TASK TO CARRY OUT:
Begin at the line holding "Task: Open Manchester United profile avatar" and set down exactly each line through the last one below, omitting pictures. Include nothing else.

▽

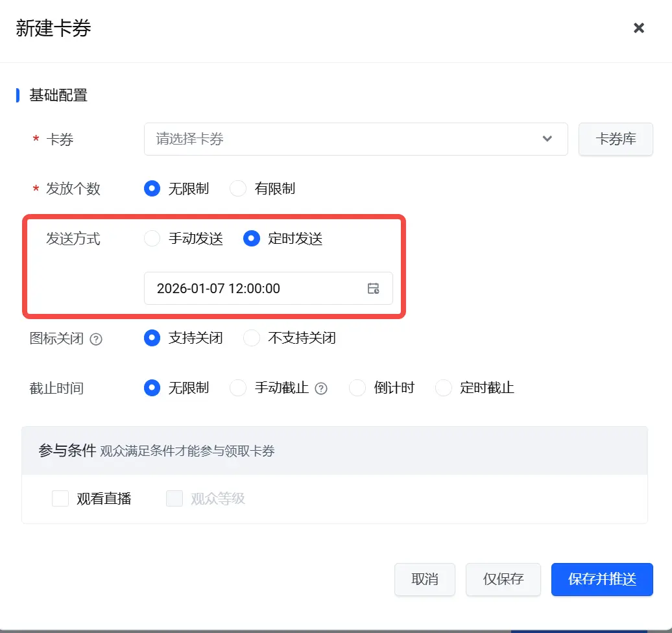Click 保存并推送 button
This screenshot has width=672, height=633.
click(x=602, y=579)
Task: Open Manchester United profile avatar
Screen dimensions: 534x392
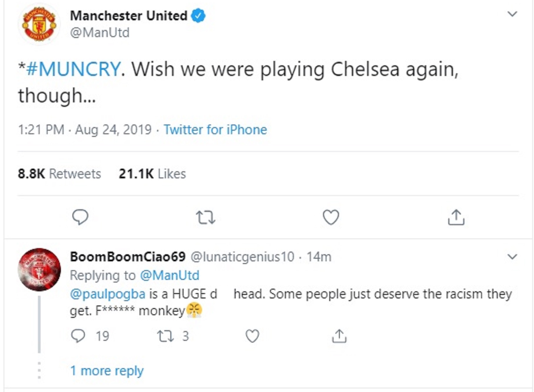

△

PROBLEM SOLUTION:
Task: Open Manchester United profile avatar
Screen dimensions: 534x392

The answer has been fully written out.